Fulton's vision of the future rested upon the free and inexpensive movement of material goods. Domestically, he envisioned the population centers in the United States and Europe linked by an extensive network of canals. Small, uniformly constructed steamboats would transport people and goods throughout the nations of the Western world. Science and technology would improve the efficiency of transportation and increase the availability of products, which in turn would result in a better life for all. Fulton published these ideas in his first major work, The Treatise on the Improvement of Canal Navigation.

Fulton held the same view for the global market. He believed that the idea of international trade based on the concept of freedom of the seas would create international agreements similar to the modern North American Free Trade Act (NAFTA), which would facilitate the free flow of goods between nations. Oceangoing steamboats were the backbone of his plan and served a twofold purpose. First, they would lead to the creation of a global marketplace. Secondly, if every nation had steamboat technology, the ability of the English navy to control the sealanes would be curtailed. Fulton believed the acceptance of the concept of total freedom of the seas would allow the nations of the world to disarm and to concentrate their wealth on social expenditures for the betterment of humankind. He fervently believed that the British navy was the main obstacle to this utopian view. His first major marine engineering project was to construct a submarine that would neutralize the British warship.

His first chance at significant government funding for this project came from France during the Napoleonic Wars (1799-1815), when they were facing a British naval blockade. Fulton constructed an operational model run on human power, and on two occasions he unsuccessfully tried to use it against the British navy. Both times English intelligence became aware of his plan and the Royal Navy was able to move their ships out of harm's way.

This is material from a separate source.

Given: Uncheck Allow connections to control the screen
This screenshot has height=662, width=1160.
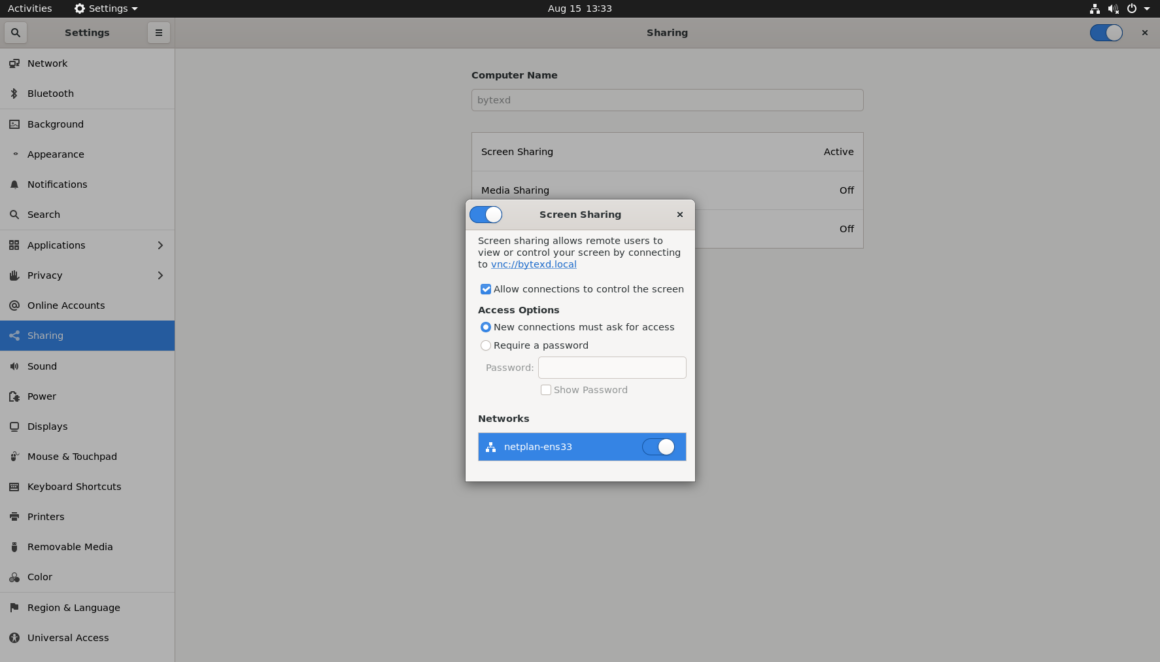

The British then sent a secret agent to Fulton with a proposal to fund further research. The navy wanted to use the research information to create a series of countermeasures against future submarine attacks. His ethic of freedom of the seas was strained, then torn when he decided to take the money from the very organization he had originally wished to neutralize. The British government cut off funding when they became convinced that submarine warfare was not a possibility. They paid Fulton about $70,000 in today's money and allowed him to bring a fully operational Watt steam engine back to the United States.

When Fulton returned to America, he aggressively looked for money to develop an operational steamboat. He finally received backing from the wealthy New Yorker Robert Livingston. Combining his knowledge of earlier research and hard work, he successfully launched his first steamboat, the Clermont, in 1803. This revolutionized transportation in the United States and Europe. It helped propel the westward movement across North America and set the stage for Western expansion into the rest of the world.